[Dataset records]
================
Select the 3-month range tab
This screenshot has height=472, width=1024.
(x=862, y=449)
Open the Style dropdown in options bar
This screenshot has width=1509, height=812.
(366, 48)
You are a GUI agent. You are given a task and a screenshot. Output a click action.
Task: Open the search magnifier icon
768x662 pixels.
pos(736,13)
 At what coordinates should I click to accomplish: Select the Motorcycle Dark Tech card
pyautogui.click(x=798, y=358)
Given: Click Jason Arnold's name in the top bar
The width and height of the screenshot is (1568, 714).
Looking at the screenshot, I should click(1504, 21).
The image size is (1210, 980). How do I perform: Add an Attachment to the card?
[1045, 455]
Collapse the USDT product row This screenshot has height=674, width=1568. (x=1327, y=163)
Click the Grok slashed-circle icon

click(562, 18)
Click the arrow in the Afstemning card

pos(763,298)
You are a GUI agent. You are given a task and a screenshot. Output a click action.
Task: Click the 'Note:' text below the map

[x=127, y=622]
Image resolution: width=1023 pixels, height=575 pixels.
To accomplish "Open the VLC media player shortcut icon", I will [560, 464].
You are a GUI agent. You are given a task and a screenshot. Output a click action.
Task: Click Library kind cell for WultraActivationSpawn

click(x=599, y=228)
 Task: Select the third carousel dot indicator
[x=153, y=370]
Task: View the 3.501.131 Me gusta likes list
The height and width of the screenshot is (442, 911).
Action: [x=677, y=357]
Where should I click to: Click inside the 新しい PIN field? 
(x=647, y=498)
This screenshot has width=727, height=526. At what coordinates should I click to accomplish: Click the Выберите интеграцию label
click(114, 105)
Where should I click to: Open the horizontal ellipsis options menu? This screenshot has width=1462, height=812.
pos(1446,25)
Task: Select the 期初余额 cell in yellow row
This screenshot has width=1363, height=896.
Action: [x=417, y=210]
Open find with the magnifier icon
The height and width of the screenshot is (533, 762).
================
### PROBLEM STATEMENT
Each record must be transcribed word for word.

### EXERCISE ANSWER
Select the 3-month range tab
This screenshot has height=472, width=1024.
(x=862, y=449)
Open the Style dropdown in options bar
This screenshot has width=1509, height=812.
(366, 48)
You are a GUI agent. You are given a task and a screenshot. Output a click action.
Task: Open the search magnifier icon
768x662 pixels.
pos(736,13)
 At what coordinates should I click to accomplish: Select the Motorcycle Dark Tech card
pyautogui.click(x=798, y=358)
Given: Click Jason Arnold's name in the top bar
The width and height of the screenshot is (1568, 714).
Looking at the screenshot, I should click(1504, 21).
The image size is (1210, 980). How do I perform: Add an Attachment to the card?
[1045, 455]
Collapse the USDT product row This screenshot has height=674, width=1568. (x=1327, y=163)
Click the Grok slashed-circle icon

click(562, 18)
Click the arrow in the Afstemning card

pos(763,298)
You are a GUI agent. You are given a task and a screenshot. Output a click action.
Task: Click the 'Note:' text below the map

[x=127, y=622]
Image resolution: width=1023 pixels, height=575 pixels.
To accomplish "Open the VLC media player shortcut icon", I will [560, 464].
You are a GUI agent. You are given a task and a screenshot. Output a click action.
Task: Click Library kind cell for WultraActivationSpawn

click(x=599, y=228)
 Task: Select the third carousel dot indicator
[x=153, y=370]
Task: View the 3.501.131 Me gusta likes list
The height and width of the screenshot is (442, 911).
Action: [x=677, y=357]
Where should I click to: Click inside the 新しい PIN field? 
(x=647, y=498)
This screenshot has width=727, height=526. At what coordinates should I click to accomplish: Click the Выберите интеграцию label
click(114, 105)
Where should I click to: Open the horizontal ellipsis options menu? This screenshot has width=1462, height=812.
pos(1446,25)
Task: Select the 期初余额 cell in yellow row
This screenshot has width=1363, height=896.
Action: [x=417, y=210]
Open find with the magnifier icon
The height and width of the screenshot is (533, 762).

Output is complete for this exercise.